Laugh first, fear later

A fascist international is forming in menacing but bizarre Trumpist GOP

By Dave Anderson - February 26, 2024
Interview_with_Vladimir_Putin_to_Tucker_Carlson_2024-02-06_09
Russian President Vladimir Putin sits down for an interview with Tucker Carlson in Moscow on Feb. 8. Courtesy: Wikimedia Commons

The Conservative Political Action Conferences (CPAC) were once fringe events. Since Trump’s takeover of the Republican Party, they represent the mainstream of the right wing.

CPAC get-togethers started out as once-a-year events in Washington, D.C. In recent years, CPAC has become international, meeting in cities around the world. They unite far-right parties and groups to promote ethno-nationalism, patriarchy and anti-socialism. This coalition has been called “The Nationalist International.”

The 2024 meeting featured two flamboyant authoritarian leaders from Latin America, Presidents Nayib Bukele of El Salvador and Javier Milei of Argentina. They both are proposing drastic solutions to real problems.

Bukele fought the horrendous violence of El Salvador’s gangs. He has detained more than 76,000 Salvadorans. Adrianna Gomez Licon of the Associated Press reports that Bukele has “broad support” and just won re-election. However, she notes that “Many of the arrests are conducted with little evidence or access to due process, and human rights groups have documented widespread abuses not experienced since the country’s 1980-92 civil war.”

She said Bukele received “a rock star welcome” at CPAC as he told them that the next U.S. president should do what he did and fight the “dark forces” which are “already taking over your country.”

Argentina’s self-described “anarcho-capitalist” president Milei promises an extreme “free market” makeover of his nation’s economy. He gave Trump a joyful hug at CPAC.

Another Latin American president, Brazil’s Jair Bolsonaro, was also a big CPAC star. He faithfully modeled himself after Trump and received help from U.S. Trumpist advisers. When he failed to be re-elected, he refused to accept his defeat, and his followers attempted an insurrection eerily similar to the Jan. 6 riots. 

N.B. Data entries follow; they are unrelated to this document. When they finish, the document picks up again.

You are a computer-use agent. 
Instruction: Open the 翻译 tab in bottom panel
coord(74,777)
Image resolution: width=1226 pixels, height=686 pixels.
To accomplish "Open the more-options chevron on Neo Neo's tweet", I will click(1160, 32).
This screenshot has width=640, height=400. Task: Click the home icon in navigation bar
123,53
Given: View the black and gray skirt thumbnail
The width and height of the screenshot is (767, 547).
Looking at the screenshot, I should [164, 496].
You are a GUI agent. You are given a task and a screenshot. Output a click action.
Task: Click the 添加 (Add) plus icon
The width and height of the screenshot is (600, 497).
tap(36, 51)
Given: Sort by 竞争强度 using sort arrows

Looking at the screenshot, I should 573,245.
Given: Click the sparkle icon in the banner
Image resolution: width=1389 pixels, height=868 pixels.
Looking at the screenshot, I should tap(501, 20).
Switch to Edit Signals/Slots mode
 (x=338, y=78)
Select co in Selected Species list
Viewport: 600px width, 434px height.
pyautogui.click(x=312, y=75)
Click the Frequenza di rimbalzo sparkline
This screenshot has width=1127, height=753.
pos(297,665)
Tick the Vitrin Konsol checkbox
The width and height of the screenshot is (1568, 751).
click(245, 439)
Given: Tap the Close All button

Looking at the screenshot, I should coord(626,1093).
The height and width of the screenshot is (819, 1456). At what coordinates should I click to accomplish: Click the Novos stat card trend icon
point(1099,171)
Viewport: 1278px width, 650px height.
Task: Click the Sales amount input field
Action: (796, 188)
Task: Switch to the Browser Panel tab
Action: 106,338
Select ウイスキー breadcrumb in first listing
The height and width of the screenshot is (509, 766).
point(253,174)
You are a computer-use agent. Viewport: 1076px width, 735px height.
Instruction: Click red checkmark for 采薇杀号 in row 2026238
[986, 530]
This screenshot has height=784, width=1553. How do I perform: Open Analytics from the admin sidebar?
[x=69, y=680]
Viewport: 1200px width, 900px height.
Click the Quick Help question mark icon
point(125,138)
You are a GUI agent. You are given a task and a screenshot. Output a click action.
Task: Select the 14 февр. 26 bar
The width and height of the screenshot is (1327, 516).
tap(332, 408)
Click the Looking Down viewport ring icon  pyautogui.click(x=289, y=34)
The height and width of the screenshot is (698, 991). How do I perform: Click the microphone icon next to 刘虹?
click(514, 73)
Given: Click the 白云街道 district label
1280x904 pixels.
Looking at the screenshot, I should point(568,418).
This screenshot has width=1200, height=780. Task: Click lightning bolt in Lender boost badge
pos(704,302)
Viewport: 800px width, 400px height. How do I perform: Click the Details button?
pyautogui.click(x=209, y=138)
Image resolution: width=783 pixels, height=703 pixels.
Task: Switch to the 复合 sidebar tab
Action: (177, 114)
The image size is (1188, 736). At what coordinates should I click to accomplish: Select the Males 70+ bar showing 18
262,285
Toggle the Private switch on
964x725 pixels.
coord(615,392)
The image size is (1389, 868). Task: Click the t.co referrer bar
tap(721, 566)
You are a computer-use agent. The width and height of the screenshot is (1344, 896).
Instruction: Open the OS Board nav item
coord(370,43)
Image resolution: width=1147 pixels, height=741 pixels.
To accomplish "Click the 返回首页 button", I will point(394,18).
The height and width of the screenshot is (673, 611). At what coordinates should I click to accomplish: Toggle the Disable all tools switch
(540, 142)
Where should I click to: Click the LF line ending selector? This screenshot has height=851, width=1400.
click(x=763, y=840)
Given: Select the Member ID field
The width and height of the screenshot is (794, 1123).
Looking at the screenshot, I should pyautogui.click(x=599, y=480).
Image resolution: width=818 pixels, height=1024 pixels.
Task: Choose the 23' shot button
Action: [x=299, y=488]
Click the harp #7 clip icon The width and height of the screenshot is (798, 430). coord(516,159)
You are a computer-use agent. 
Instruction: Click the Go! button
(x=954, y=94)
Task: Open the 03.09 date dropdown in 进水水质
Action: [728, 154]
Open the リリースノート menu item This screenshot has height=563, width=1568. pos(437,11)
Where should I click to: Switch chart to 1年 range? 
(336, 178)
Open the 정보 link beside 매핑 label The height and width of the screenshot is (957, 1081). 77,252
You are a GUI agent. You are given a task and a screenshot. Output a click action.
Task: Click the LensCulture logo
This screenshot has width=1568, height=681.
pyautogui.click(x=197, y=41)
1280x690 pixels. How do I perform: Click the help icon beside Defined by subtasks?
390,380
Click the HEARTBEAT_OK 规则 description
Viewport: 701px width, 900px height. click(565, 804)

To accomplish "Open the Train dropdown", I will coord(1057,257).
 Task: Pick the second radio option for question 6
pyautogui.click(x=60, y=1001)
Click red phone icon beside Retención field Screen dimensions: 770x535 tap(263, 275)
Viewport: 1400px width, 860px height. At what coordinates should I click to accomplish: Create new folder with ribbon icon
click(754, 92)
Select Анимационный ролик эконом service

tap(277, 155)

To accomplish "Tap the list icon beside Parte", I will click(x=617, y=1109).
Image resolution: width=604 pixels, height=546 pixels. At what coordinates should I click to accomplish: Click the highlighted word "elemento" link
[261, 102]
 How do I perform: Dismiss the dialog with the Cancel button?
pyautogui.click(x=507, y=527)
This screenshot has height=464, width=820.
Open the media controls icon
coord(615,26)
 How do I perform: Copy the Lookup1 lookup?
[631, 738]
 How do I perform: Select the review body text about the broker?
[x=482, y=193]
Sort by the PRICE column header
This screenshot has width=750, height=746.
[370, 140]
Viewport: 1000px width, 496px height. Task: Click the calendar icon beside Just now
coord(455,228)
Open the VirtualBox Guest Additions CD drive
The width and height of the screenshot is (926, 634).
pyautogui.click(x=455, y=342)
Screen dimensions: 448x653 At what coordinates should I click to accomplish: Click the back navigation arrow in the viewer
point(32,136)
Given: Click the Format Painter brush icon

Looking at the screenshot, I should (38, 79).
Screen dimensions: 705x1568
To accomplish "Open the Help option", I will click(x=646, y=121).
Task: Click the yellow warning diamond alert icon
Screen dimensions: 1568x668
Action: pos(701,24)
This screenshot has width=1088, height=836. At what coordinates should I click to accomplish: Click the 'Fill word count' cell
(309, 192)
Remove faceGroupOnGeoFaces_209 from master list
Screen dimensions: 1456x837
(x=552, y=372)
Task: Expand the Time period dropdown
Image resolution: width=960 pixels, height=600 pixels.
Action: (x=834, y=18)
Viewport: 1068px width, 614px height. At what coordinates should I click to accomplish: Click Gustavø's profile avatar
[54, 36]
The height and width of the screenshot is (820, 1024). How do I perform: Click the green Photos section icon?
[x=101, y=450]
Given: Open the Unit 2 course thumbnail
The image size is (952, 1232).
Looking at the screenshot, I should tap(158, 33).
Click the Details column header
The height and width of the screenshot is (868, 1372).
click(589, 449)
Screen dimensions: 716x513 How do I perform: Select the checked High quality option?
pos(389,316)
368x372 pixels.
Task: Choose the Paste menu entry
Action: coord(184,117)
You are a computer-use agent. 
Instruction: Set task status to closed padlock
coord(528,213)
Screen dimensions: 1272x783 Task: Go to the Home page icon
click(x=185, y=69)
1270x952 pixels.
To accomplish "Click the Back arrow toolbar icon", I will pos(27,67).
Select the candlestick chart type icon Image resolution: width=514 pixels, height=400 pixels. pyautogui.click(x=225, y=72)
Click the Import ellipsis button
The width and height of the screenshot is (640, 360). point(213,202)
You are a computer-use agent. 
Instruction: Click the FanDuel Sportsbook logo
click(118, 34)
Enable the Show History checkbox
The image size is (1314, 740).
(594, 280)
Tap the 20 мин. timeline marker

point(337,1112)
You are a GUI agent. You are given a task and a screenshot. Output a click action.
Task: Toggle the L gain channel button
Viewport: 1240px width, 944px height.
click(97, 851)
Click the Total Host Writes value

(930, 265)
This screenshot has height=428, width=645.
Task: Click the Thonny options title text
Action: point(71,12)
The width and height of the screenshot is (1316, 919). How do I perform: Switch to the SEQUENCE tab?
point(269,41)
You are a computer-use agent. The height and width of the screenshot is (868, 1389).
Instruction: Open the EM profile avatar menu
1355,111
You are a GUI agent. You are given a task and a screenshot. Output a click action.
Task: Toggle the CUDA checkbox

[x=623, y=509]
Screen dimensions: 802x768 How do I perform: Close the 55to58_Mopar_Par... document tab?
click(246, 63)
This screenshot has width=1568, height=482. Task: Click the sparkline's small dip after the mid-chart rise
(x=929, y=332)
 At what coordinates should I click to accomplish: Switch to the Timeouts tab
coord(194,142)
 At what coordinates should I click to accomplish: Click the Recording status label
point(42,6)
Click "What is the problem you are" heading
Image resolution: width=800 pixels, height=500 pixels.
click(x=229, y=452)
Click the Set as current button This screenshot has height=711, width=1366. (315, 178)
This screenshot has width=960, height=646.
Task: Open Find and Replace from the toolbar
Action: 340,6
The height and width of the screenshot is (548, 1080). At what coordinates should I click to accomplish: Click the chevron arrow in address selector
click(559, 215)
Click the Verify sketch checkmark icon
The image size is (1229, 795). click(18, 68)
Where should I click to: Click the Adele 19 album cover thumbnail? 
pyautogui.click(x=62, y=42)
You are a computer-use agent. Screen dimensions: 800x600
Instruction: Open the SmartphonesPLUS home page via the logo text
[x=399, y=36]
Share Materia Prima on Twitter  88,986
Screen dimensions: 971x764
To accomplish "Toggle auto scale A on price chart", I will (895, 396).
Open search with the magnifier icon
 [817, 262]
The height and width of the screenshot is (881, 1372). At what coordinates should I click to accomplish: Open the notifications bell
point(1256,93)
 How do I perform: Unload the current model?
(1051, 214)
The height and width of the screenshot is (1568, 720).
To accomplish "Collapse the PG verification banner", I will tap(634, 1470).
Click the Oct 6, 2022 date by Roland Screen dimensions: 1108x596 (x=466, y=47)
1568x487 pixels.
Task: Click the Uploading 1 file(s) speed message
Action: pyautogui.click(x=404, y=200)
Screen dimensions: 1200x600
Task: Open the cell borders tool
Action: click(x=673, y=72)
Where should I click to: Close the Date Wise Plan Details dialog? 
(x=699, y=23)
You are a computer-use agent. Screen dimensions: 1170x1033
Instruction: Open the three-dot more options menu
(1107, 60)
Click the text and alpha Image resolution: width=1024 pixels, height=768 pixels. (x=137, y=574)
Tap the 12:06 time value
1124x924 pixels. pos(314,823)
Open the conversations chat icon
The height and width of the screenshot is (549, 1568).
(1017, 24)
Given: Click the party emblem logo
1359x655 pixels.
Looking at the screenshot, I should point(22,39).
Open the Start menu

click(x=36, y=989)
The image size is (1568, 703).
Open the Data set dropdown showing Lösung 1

In 2022, Hungary’s autocratic prime minister, Viktor Orbán, addressed CPAC in Dallas. “The globalists can all go to hell,” Orbán said to wild applause. “I have come to Texas.”

He denounced immigration and progressive views on the family and gender. He had been in the news for a speech he had recently made saying that Hungary should not become a “mixed-race” country, pointing to other European nations with big immigrant populations. A longtime aide, Zsuzsa Hegedus, resigned, saying the speech was “a pure Nazi diatribe worthy of Joseph Goebbels.”

The year before, Fox News’ most-watched host Tucker Carlson traveled to Budapest for a week-long broadcast promoting Hungary as a paradise that should be a model for the U.S.

Recently, Carlson had a two-hour interview with Vladimir Putin on X (formerly Twitter). Masha Gessen had an analysis of it in The New Yorker. She is a Russian-American journalist who wrote a compelling biography of the Russian president, The Man Without A Face: The Unlikely Rise of Vladimir Putin.

Gessen says “Putin used the interview to deliver a lengthy lecture on the history of the Russian Empire, the Soviet Union and its aftermath, meant to convince viewers that Ukraine never had a right to exist.”  She stresses: “During the interview, Putin gave every indication that he thinks of former imperial possessions as still rightfully Russia’s. That would include not only former Soviet republics but also Finland and Poland.”

What Putin said about Poland in 1939 caught her attention. She quotes him (this is her translation): “Poland cooperated with Germany, but then it refused to comply with Hitler’s demands. … By not ceding the Danzig Corridor to Hitler, Poles forced him, they overplayed their hand and they forced Hitler to start the Second World War by attacking Poland.”

She notes, “The idea that the victim of the attack serves as its instigator by forcing the hand of the aggressor is central to all of Putin’s explanations for Russia’s war in Ukraine.”

Gessen finds it significant that Putin is “positioning Poland as an heir to Nazism” (like he does to Ukraine). “He mentioned Poland more than thirty times in his conversation with Tucker. If I were Poland, I’d be scared.”

It seems Russia will once again be center stage in the presidential election.

This opinion does not necessarily reflect the views of Boulder Weekly.